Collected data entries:
────────────────────
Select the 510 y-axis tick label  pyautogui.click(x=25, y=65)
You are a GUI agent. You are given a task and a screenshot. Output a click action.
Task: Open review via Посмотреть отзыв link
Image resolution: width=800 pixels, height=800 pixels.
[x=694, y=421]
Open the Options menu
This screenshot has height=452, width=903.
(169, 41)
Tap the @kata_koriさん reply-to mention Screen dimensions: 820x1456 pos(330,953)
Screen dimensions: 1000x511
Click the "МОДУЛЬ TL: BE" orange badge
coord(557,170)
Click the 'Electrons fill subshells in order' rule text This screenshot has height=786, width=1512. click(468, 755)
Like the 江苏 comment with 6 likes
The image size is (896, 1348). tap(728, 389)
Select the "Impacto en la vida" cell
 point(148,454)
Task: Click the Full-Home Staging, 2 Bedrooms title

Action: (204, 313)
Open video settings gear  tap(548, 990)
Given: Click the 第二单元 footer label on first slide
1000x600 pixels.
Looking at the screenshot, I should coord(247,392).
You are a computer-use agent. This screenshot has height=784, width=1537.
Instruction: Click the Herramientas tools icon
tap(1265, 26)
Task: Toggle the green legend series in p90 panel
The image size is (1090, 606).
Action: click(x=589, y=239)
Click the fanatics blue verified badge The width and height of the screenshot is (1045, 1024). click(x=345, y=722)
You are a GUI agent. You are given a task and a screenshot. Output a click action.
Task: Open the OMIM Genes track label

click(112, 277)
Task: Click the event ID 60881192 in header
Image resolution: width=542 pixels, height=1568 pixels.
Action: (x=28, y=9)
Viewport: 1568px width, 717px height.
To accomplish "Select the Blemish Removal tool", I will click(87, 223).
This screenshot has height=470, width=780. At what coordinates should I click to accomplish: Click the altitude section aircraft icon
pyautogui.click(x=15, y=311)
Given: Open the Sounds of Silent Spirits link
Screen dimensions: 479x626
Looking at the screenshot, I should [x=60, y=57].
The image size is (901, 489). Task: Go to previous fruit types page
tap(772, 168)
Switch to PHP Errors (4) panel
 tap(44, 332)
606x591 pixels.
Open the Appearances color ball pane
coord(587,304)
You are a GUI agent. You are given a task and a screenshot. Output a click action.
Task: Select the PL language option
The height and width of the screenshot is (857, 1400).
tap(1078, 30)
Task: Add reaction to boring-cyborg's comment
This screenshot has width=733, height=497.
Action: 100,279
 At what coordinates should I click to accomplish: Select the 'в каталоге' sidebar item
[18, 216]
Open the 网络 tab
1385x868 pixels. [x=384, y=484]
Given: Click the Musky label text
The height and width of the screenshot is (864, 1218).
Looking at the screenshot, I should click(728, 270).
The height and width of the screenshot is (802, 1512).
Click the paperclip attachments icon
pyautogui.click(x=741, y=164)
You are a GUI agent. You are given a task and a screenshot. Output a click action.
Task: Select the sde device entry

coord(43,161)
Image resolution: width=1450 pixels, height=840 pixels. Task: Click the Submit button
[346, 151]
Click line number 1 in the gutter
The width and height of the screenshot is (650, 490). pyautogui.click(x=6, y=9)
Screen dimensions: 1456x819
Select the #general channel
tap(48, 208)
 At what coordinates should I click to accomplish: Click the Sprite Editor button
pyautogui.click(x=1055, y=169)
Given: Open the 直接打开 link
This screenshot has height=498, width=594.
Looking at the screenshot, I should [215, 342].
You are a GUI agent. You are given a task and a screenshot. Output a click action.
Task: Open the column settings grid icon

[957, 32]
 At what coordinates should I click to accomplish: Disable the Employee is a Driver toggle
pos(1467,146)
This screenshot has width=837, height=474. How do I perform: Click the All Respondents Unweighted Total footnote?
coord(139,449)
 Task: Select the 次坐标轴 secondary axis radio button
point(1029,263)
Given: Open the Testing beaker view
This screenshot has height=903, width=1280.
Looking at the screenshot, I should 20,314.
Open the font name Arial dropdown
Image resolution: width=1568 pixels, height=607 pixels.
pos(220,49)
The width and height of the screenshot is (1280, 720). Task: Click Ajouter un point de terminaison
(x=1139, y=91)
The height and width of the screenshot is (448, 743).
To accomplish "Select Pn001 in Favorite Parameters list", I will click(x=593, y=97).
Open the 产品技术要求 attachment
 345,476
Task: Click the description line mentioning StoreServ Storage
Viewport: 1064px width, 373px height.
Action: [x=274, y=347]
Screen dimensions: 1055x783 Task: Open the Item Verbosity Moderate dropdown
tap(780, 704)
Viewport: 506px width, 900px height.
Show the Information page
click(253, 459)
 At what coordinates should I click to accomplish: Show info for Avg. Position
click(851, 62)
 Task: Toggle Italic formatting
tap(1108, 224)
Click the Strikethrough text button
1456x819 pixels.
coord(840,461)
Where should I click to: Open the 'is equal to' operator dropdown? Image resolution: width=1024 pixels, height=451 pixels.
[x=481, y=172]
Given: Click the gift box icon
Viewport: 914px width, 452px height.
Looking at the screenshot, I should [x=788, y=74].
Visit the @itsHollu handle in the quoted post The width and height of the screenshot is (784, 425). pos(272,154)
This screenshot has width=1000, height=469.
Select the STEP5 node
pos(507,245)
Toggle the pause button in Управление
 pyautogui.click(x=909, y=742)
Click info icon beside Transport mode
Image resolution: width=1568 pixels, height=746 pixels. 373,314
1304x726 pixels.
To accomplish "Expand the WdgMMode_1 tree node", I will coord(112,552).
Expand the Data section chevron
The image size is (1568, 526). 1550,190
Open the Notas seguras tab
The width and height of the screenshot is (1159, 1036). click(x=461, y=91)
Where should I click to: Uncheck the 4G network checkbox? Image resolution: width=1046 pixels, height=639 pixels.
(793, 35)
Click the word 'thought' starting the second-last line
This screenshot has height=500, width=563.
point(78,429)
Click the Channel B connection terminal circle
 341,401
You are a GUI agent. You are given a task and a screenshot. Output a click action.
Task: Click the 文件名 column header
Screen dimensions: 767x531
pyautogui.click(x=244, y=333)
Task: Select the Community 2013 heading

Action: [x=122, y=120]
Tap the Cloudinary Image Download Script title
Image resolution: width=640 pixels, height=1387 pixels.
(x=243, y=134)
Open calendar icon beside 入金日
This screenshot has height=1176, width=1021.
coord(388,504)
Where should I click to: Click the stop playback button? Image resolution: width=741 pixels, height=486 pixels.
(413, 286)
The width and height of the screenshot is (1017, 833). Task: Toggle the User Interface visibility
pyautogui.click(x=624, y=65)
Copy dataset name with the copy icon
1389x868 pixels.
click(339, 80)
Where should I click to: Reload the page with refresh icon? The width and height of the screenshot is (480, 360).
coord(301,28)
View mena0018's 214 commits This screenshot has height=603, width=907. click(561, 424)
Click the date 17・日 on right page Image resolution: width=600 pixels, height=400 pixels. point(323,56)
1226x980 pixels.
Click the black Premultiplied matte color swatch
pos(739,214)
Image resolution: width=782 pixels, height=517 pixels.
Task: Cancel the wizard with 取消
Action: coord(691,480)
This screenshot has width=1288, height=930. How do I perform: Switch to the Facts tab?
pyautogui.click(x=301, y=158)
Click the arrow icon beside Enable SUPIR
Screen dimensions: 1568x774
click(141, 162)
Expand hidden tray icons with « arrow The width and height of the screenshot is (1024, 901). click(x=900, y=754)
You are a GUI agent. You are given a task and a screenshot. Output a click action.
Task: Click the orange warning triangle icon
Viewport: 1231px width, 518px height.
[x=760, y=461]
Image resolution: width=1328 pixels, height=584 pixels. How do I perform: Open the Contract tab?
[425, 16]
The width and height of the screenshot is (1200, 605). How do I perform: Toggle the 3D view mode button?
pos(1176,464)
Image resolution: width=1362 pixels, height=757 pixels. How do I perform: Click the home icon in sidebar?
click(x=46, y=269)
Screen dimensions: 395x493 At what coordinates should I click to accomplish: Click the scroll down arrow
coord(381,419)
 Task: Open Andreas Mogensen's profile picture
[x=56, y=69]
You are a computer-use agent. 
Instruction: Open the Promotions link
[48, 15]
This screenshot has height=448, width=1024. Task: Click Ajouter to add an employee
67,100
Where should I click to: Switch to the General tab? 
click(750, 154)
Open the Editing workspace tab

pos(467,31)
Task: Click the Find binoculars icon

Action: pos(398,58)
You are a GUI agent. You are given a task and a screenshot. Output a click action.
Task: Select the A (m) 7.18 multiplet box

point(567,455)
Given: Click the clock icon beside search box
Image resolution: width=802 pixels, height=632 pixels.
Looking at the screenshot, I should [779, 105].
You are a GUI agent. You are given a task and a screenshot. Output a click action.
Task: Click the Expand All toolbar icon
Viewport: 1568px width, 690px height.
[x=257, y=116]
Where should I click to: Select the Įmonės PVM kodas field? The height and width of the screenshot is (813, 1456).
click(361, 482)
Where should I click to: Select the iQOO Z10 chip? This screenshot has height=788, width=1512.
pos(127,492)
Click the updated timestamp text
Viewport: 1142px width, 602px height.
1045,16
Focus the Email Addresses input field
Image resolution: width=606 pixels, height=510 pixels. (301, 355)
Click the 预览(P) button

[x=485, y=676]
────────────────────
- **AIM OF THE TASK**:
Write down again, exactly as given, only the lines above that fall from the line with "Task: Click the Full-Home" to the line with "You are a computer-use agent. This", inclusive.

- **YOUR SOLUTION**:
Task: Click the Full-Home Staging, 2 Bedrooms title

Action: (204, 313)
Open video settings gear  tap(548, 990)
Given: Click the 第二单元 footer label on first slide
1000x600 pixels.
Looking at the screenshot, I should coord(247,392).
You are a computer-use agent. This screenshot has height=784, width=1537.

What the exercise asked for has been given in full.